The freedom of a Christian man is not so much a freedom for oneself, but a freedom from oneself, a liberation from the preoccupation with one’s own salvation and merit, from fear that one is not toeing the line and meeting the standards; instead, he can actually focus on serving his neighbor.  “No longer does he need to use his neighbor as party to some moralistic scheme of proving himself worthy,” explains Bernard Verkamp.  “Now instead, his love of neighbor can be genuinely altruistic.” (57)  Thus confident of his standing before God and animated by love of neighbor, the Christian can let this law of love take the place, to a certain extent, of all other laws–divinely-revealed laws in Scripture will serve merely as rules of thumb about what love will require in particular circumstances, while human laws can only serve as rules of thumb about what love might require in particular circumstances.  Such laws still have their place (both sorts), but it is a place subordinated to the agenda of the law of love.  While the principles of the divine law serve as divinely authorized sign-posts as to the form that love should take, and hence must be carefully, though freely, heeded, in the adiaphora, we are called to a creative response to circumstances, which takes into account, but is not slavishly bound to, existing laws.

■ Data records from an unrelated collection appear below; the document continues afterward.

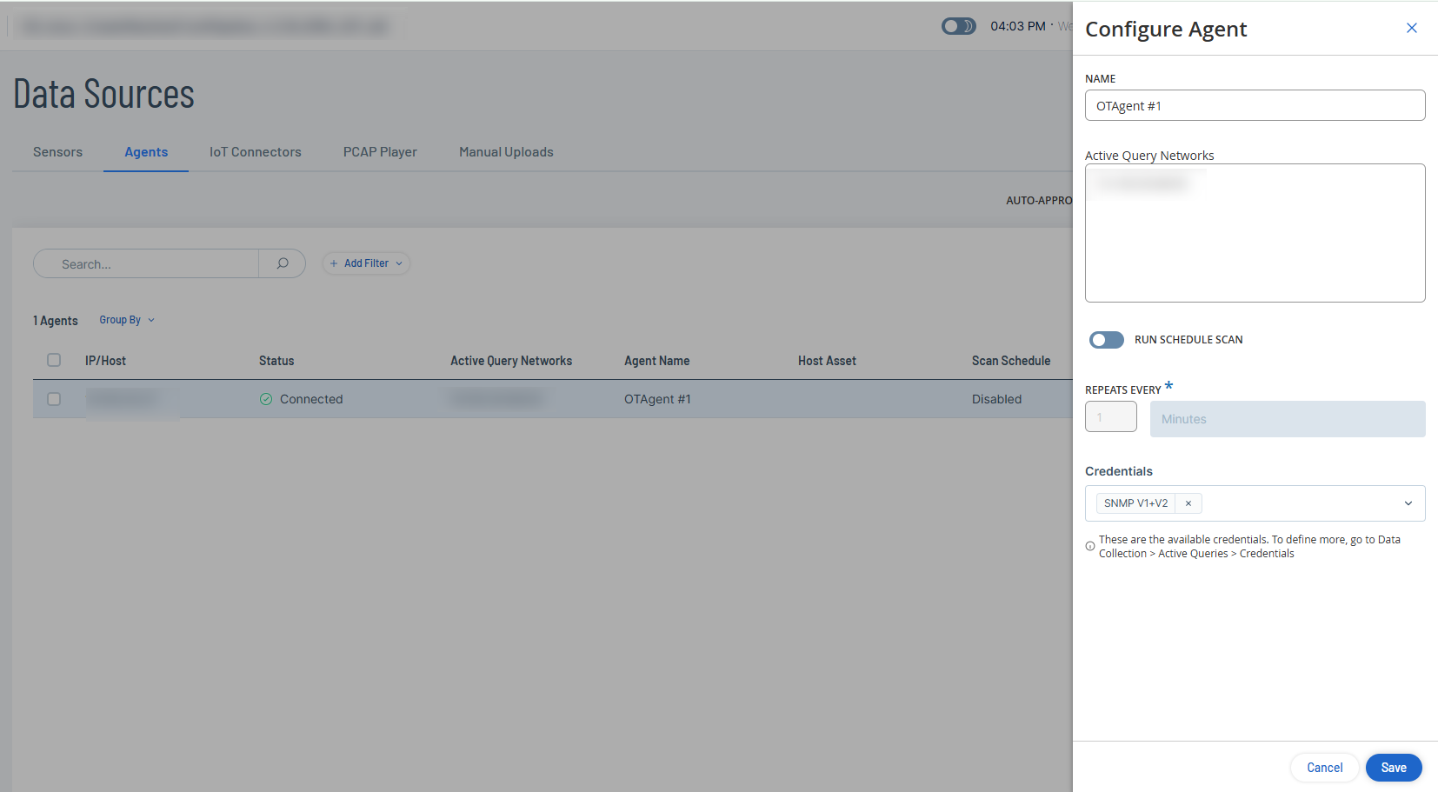
Task: Click the search magnifier icon
Action: coord(283,263)
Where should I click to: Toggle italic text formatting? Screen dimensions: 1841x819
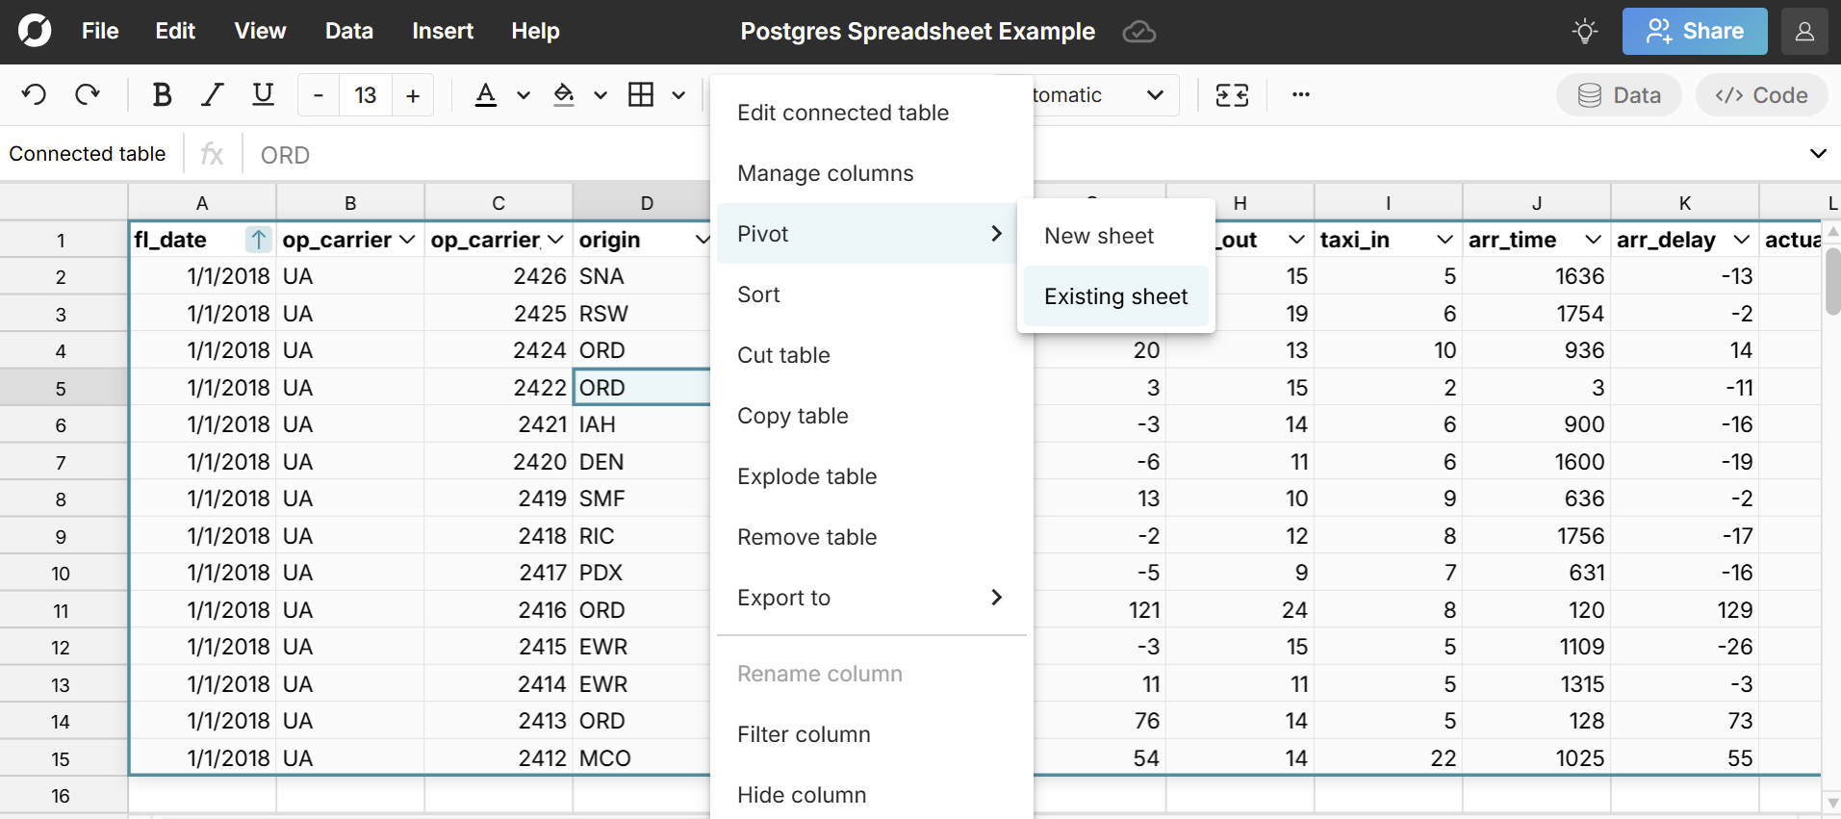click(212, 94)
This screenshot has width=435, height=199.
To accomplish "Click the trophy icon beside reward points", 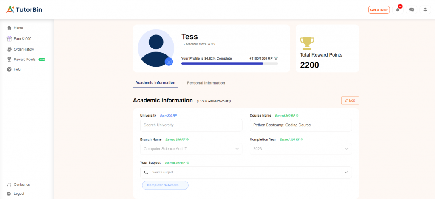I will (x=307, y=42).
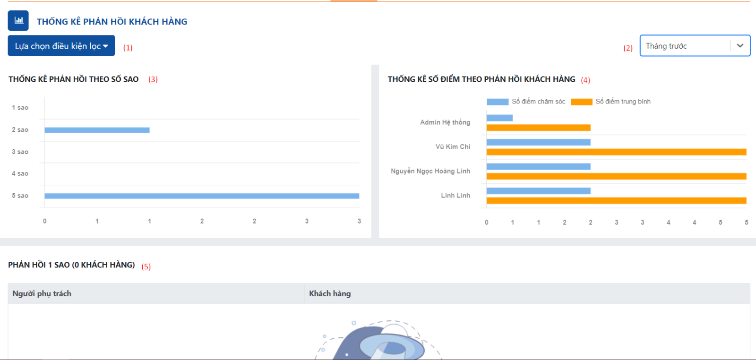Image resolution: width=756 pixels, height=360 pixels.
Task: Click the 'THỐNG KÊ PHẢN HỒI KHÁCH HÀNG' page title
Action: pos(112,22)
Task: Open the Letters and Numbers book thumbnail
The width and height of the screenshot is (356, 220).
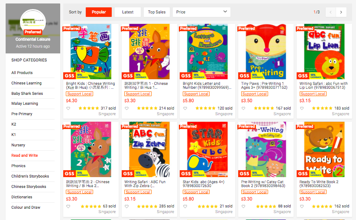Action: [207, 52]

Luther cites the example of St. Paul circumcising Timothy, so as not to offend the weak, while later refusing to circumcise Titus, so as not to give in to Judaizers.

Since Christian freedom is an inner freedom that expresses itself in outward servitude, it is not nullified by external bondage, as Luther is careful to explain. 

“Any man possessing this knowledge may easily keep clear of danger among those innumerable commands and precepts of the Pope, of bishops, of monasteries, of churches, of princes, and of magistrates, which some foolish pastors urge on us as being necessary for justification and salvation, calling them precepts of the Church, when they are not so at all. For the Christian freeman will speak thus: I will fast, I will pray, I will do this or that which is commanded me by men, not as having any need of these things for justification or salvation, but that I may thus comply with the will of the Pope, of the bishop, of such a community or such a magistrate, or of my neighbour as an example to him.” 

Calvin puts it even more sharply, asserting that if someone is obliged to abstain from meat for their entire life out of regard for their neighbor’s weakness, they are not on that account any less free. (III.19.10)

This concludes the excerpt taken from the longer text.